Data for the task Block Start

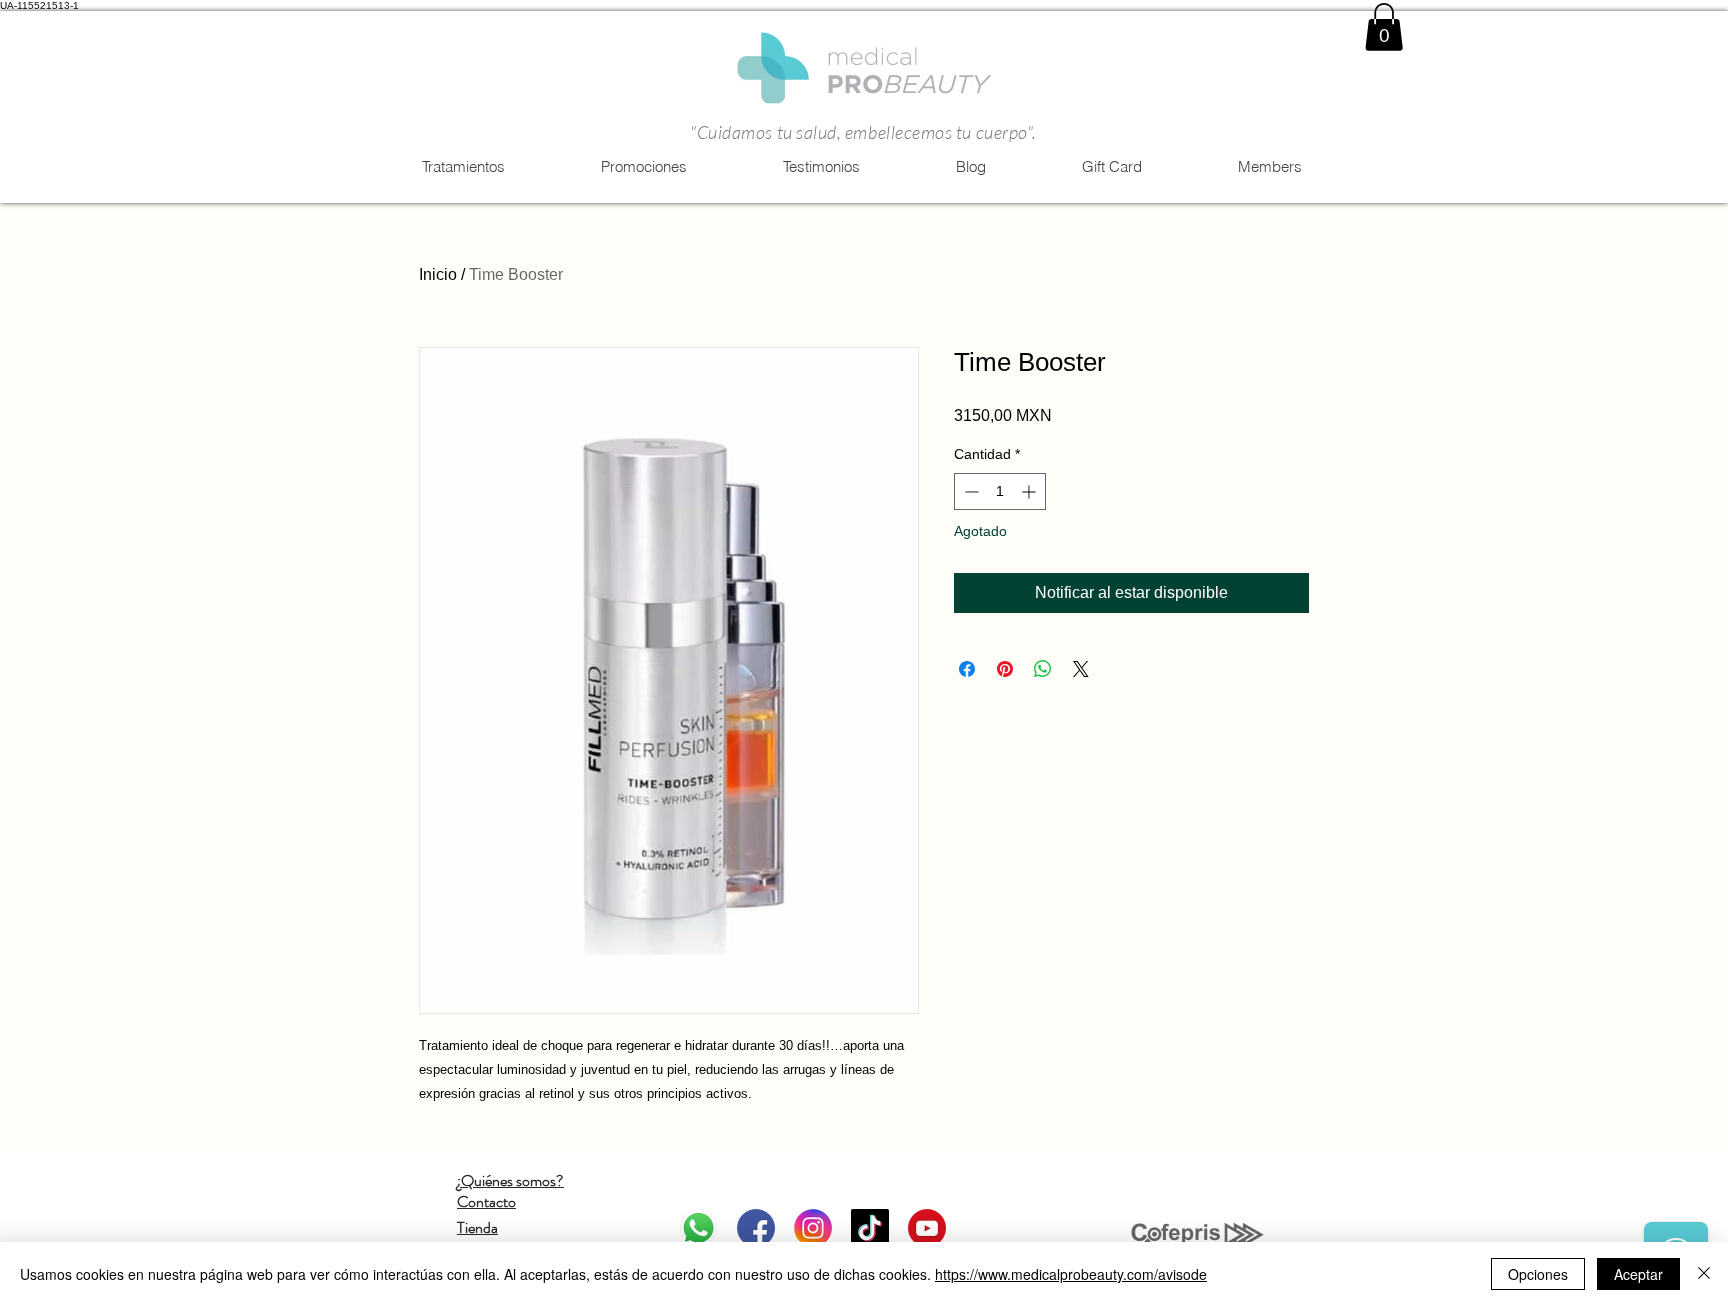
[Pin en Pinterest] (1005, 669)
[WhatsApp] (699, 1228)
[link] (1384, 27)
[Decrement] (969, 491)
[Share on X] (1081, 669)
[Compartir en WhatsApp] (1043, 669)
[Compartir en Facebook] (967, 669)
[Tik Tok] (870, 1228)
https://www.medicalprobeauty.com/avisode (1071, 1274)
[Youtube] (927, 1228)
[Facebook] (756, 1228)
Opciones (1538, 1274)
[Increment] (1030, 491)
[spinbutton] (1000, 491)
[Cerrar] (1704, 1274)
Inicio (438, 274)
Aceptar (1638, 1274)
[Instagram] (813, 1228)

Data for the task Block End

Starting at the line that holds "[Facebook] (756, 1228)", retype each line exactly through the end of the entries, both ends included.

[Facebook] (756, 1228)
Opciones (1538, 1274)
[Increment] (1030, 491)
[spinbutton] (1000, 491)
[Cerrar] (1704, 1274)
Inicio (438, 274)
Aceptar (1638, 1274)
[Instagram] (813, 1228)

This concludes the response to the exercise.